THE DATA →
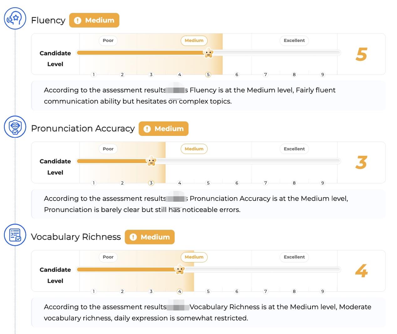Screen dimensions: 397x334
Task: Select the Medium pill in Pronunciation Accuracy chart
Action: pos(194,149)
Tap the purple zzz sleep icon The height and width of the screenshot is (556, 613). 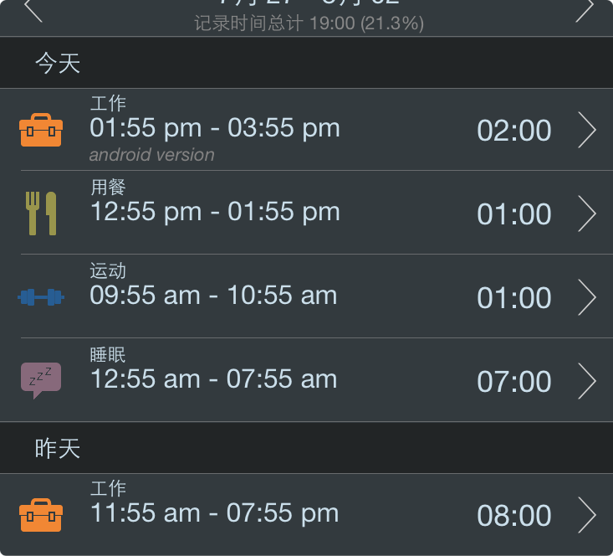pyautogui.click(x=41, y=381)
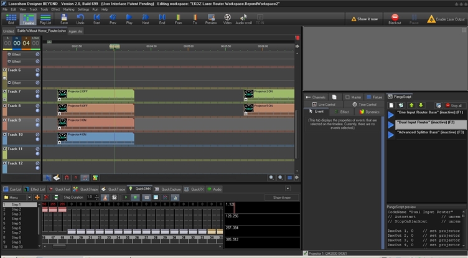Viewport: 468px width, 258px height.
Task: Expand Track 11 in the timeline
Action: (5, 149)
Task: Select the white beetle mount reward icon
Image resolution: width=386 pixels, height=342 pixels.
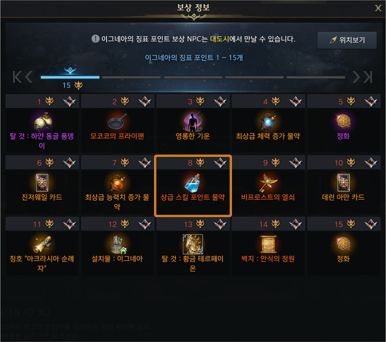Action: point(42,121)
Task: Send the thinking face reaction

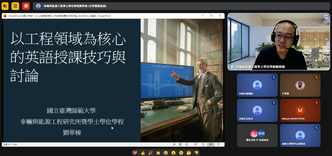Action: pos(189,153)
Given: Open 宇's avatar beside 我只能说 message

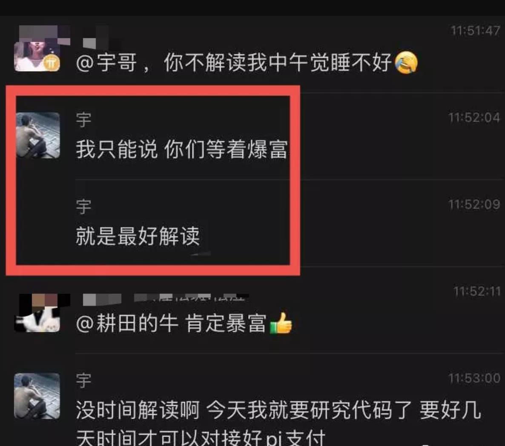Looking at the screenshot, I should coord(38,135).

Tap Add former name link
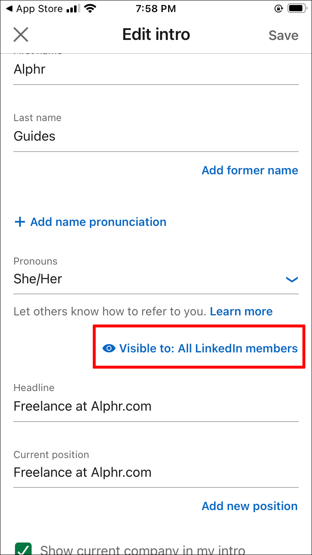(x=250, y=171)
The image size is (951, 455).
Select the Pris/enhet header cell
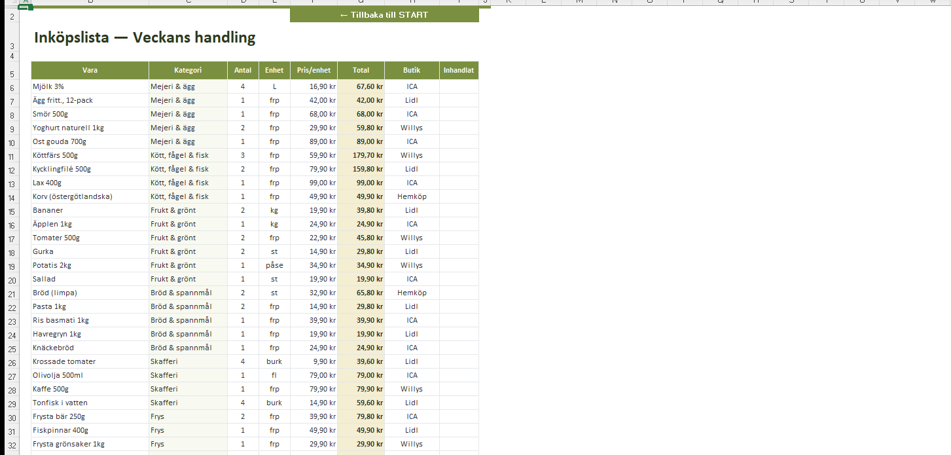click(314, 70)
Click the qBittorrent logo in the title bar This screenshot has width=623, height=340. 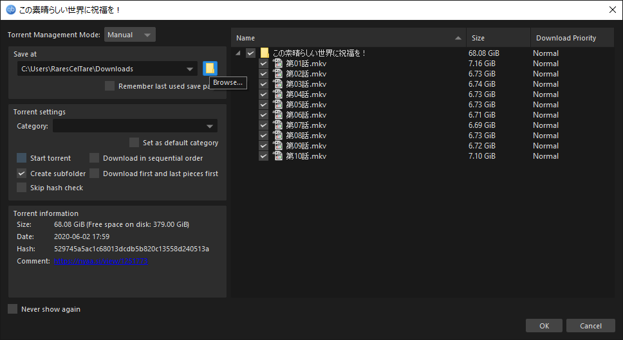(11, 10)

PROBLEM TO WORK ON → Everything above from the line that has "Task: Select the white" down to the line that has "The image size is (951, 455)." should be output exactly, with both of those lines included. Leave the pictures behind.

EXERCISE SOLUTION →
Task: Select the white beetle mount reward icon
Image resolution: width=386 pixels, height=342 pixels.
Action: point(42,121)
Task: Send the thinking face reaction

Action: pos(189,153)
Given: Open 宇's avatar beside 我只能说 message

Looking at the screenshot, I should coord(38,135).

Tap Add former name link
(x=250, y=171)
The image size is (951, 455).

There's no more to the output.